The Curse of Dimensionality
One of the new characteristics that separates modern data science from much of the earlier work is the large number of features used. Statistics models used to be considered large if they contained 10 to 20 features. Now, it’s not uncommon for there to be 10 to 20 thousand features to be used in a model. The explosion comes from the fact that there is so much more data available, and we’ve seen a marked decrease in computational costs.
Let’s take a look at how high-dimensional data complicates analyses. For simplicity, I’ll start off with two and three dimensions to gain a little intuition, but we’ll see that higher dimensions are even stranger than the oddities we’ll first uncover.
Most of standard analyses can be thought of as either fitting a hyperplane that passes through the data (regression) or fitting a hyperplane to separate regions of space that contain data (classification). In both cases, we need a hyperplane. For simplicity, I’ll talk about regression, but most of the problems apply equally to classification.
The first problem that we encounter is the difficulty in finding a unique solution to the problem. In three-dimensional space, we need at least three non-collinear points to make a plane. In higher dimensions, we’ll be able to find exactly one hyperplane that fits all the points if we have the same number of non-collinear points as dimensions. However, this is often a luxury in data science. Sometimes we’ll have less points than dimensions, which means there are an infinite number of hyperplanes that fit the data. If the number of points is equal to the number of features, then the exact solution will exist but will be sensitive to any variation in a single point. We’ll often find we just don’t have enough data to find a robust fit to so many features. This is the first aspect to the curse of dimensionality.
The second problem is more subtle, but extends to even large datasets. The first intuition, which is only partially right, is consider how many points are needed to fill a space. Say we want to fill the space between -10 and 10 in 1D space with steps of 1 unit. We need 21 points. For 2D space between -10 and 10 on each axis, we need 21 x 21 = 441 points. For 3D space, we need 9261. The number rises quickly as dimensions are added.
However, the problem is ever more insidious. Let’s think about a point that lies at [0.5, 0.5] in 2D space and [0.5, 0.5, 0.5] in 3D space. What is the distance to the nearest integer neighbor of a unit grid? For 2D space, it’s 0.707 units, but for 3D, the distance is 0.866 units. This means that the situation is worse than it looks at first glance. As the number of dimensions increases, even naively scaling on a grid is not enough. A random point is unlikely to be near another point, but there will be many points at nearly the same distance far away.

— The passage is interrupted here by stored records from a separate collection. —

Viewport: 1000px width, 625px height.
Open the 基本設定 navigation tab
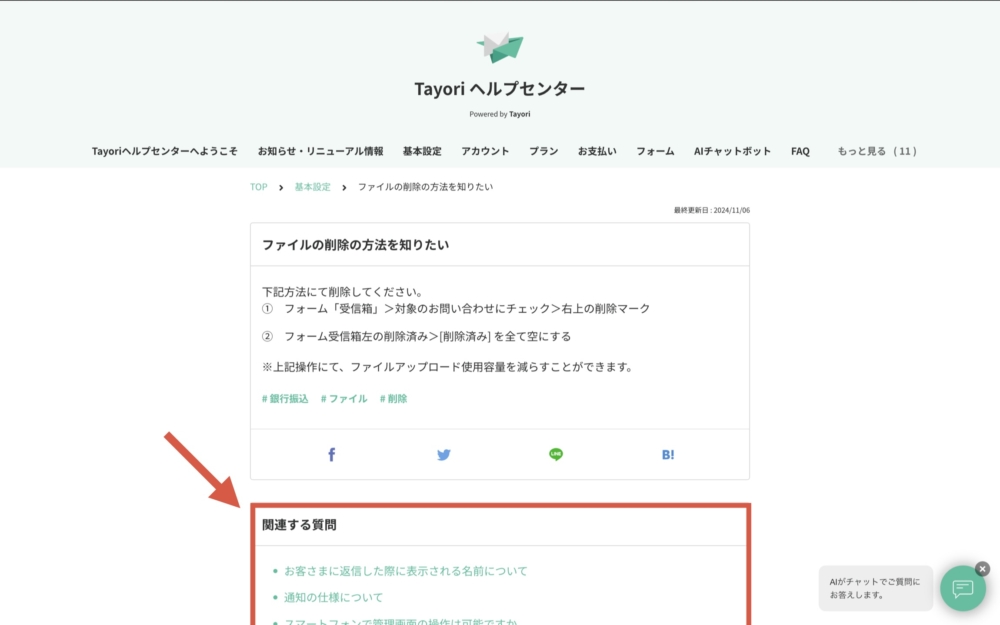(x=422, y=151)
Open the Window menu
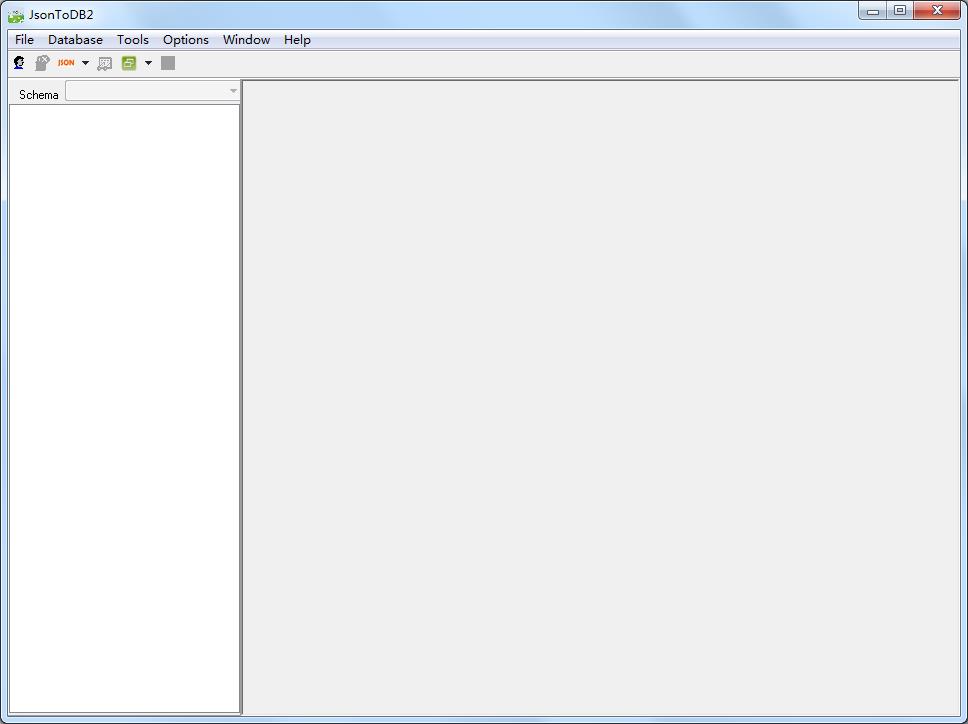This screenshot has height=724, width=968. coord(246,39)
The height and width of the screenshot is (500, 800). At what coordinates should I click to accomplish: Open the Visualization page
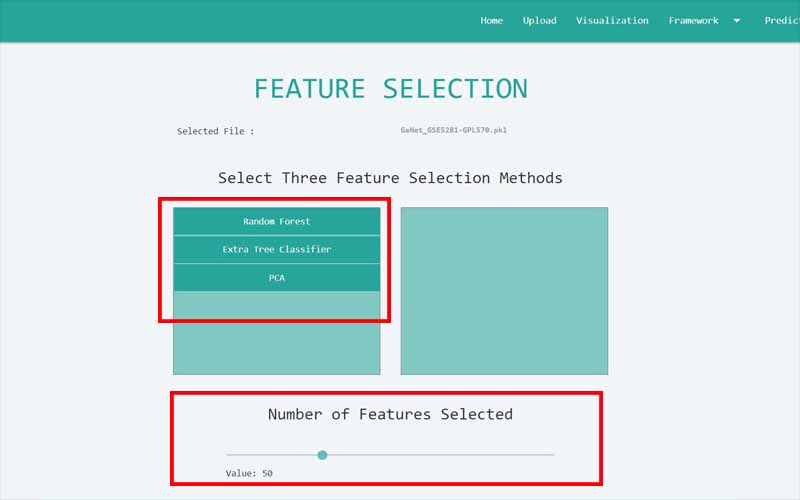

Overall, the curse of dimensionality can wreak havoc on what appears to be a straightforward analysis. As the number of dimensions increases, the number of data points needed just to find a unique solution grows quickly. However, even if one tries to mitigate this problem by adding a more points along the new dimensions, the volume that each point represents grows as well. Since many algorithms implicitly or explicitly use nearby points to make a prediction, the increasing volume surrounding each point means that a nearby point is unlikely to exist. One must always be aware that the curse of dimensionality can make an analysis that works well in low dimensions fail miserably in high dimensions even if one expands the sample space into the extra dimensions.